How to SubsetRandomSampler at run time

I’m doing some permutation testing experiments, that is; iterating n times over the the model. I would like thus to randomly sample m samples from the total available samples. One way to do this is define the loader as a function, something like:

def get_loader(dataset, my_sampler_size):
    loader = torch.utils.data.DataLoader(
            dataset,
            batch_size=100,         
            num_workers=4,             
            sampler = SubSetRandSampler(torch.randint(0, len(dataset), (my_sampler_size,)) ), # SubSetRandSampler(range(1000)),
            shuffle= False, 
            pin_memory=True)
    return loader

Clearly, this function needs to be called before each iteration (permutation).

I there a neater way to do this?

I think you could write a custom sampler by deriving or reusing the SubsetRandomSampler and pass a length argument to it.
In the __iter__ method, you could use:

torch.randperm(len(self.indices), generator=self.generator).tolist()[:self.length]

Let me know, if this would work for you or if I misunderstood your use case.

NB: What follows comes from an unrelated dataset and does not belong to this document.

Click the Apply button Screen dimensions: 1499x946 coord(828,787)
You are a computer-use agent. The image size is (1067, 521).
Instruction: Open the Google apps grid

My bad. What I’m trying to achieve is, for example, randomly selecting 5000 samples from a dataset that has 10000 samples. The sampler I showed above was working as intended.

'''unit-test'''
val_loader = get_loader(val_dataset)
for jj in range(5):    
    print('Iteration:', jj)
    for ii, (images, target) in enumerate(val_loader):        
        if ii<2:
            plt.imshow(images[ii,:].permute(1, 2, 0)  ); plt.show() # to see the image
            print(target[ii].item())
            
            break

For some confusion, I thought I need to put val_loader = get_loader(val_dataset) after for jj loop (could it be because I was doing this at 3AM in the morning! :slight_smile: )

But your idea seems very legit, yet I wouldn’t bother passing the indices and the length. Hence, maybe the original SubsetRandomSampler should receive/generate the all indices of the dataset while it is invoked in the DataLoaderClass; via indices = torch.arange(0,len(self.dataset)). The user then only passes the length to SubsetRandomSampler; that is if the user did not pass the indices. Yet another better idea is to pass the length of the samples one wants to get to complement 'shuffle; that is, adding another parameter to the datalodercalledlength; but if length` is not passed, shuffle works on the whole dataset.